Text section:
- Opening Delimiter -
The whole situation has made me so angry. I feel as if I’m being made out as just another whiny woman; as if I’m being shushed up and given a plaster. Why didn’t the GP ask about my family history?
If she had, perhaps she’d have discovered that my Mum started taking HRT when she was 38 for this very same reason, after her two older sisters had no end of problems. My mum now thinks they all suffered from PMDD. And yet so little is known about it, and the treatment options are so limited: it’s basically just antidepressants.
There appears to be no interest in finding out if PMDD affects fertility – all the doctors seem to care about is whether you’re going to accidentally get pregnant. I’ve since heard about friends of friends whose children also have PMDD and are on antidepressants in their early teens, and possibly will be until they hit the menopause.
How can that be a good thing, especially when antidepressants come with all sorts of side effects of their own, including permanent sexual dysfunction? We’re potentially preventing young girls from ever having a healthy and enjoyable sex life, and yet they’re supposed to just put up with it? To only feel like themselves for one week of every month if they don’t want to take antidepressants? Imagine if men were told something equivalent, like that their semen would just dry up overnight? They would lose their minds.
I’m now in the process of finding a private specialist who might be able to help me. It’s expensive: £250 for a consultation, £250 for a blood test, then the cost of whatever I might be prescribed. I’m lucky I have the financial wherewithal to do that. But what about all those other women out there? It’s confusing to me that the medicine is available, but we’re not using it more broadly, we’re just sticking women on antidepressants or the pill.
And yet, according to a study carried out last year, 593,600 of people in the UK with PMDD will experience suicidal ideation, 412,000 will self-harm and 275,000 will attempt suicide. About 31 million women and girls worldwide have PMDD. That’s an awful lot of distressed women.
As a new review of global studies published in January found, there is little training around PMDD for either psychiatrists or medical students, and GPs’ knowledge is also very variable (as I found) which means patients fall through the gaps.
“We need better awareness and training among health professionals about this debilitating but highly treatable condition,” said Dr Thomas Reilly at Oxford University’s psychiatry department, who led the study.
- Closing Delimiter -
Aim of the exercise: Return the stretch of the PMDD text from "How can that" through "lose their minds.", copied word for word. The records that follow have no connection to the PMDD text.

Data:
- Opening Delimiter -
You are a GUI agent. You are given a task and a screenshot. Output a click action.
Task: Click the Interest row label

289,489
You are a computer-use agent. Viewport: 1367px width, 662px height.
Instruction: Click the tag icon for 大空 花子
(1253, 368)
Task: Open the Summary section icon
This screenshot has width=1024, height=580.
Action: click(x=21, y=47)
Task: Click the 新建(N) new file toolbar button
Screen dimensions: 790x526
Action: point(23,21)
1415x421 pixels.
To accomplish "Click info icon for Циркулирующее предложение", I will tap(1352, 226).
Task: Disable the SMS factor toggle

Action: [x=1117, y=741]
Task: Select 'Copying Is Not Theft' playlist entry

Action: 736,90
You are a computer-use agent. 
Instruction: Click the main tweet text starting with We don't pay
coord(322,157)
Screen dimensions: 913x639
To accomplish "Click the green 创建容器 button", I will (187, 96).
- Closing Delimiter -
Answer to this problem:
How can that be a good thing, especially when antidepressants come with all sorts of side effects of their own, including permanent sexual dysfunction? We’re potentially preventing young girls from ever having a healthy and enjoyable sex life, and yet they’re supposed to just put up with it? To only feel like themselves for one week of every month if they don’t want to take antidepressants? Imagine if men were told something equivalent, like that their semen would just dry up overnight? They would lose their minds.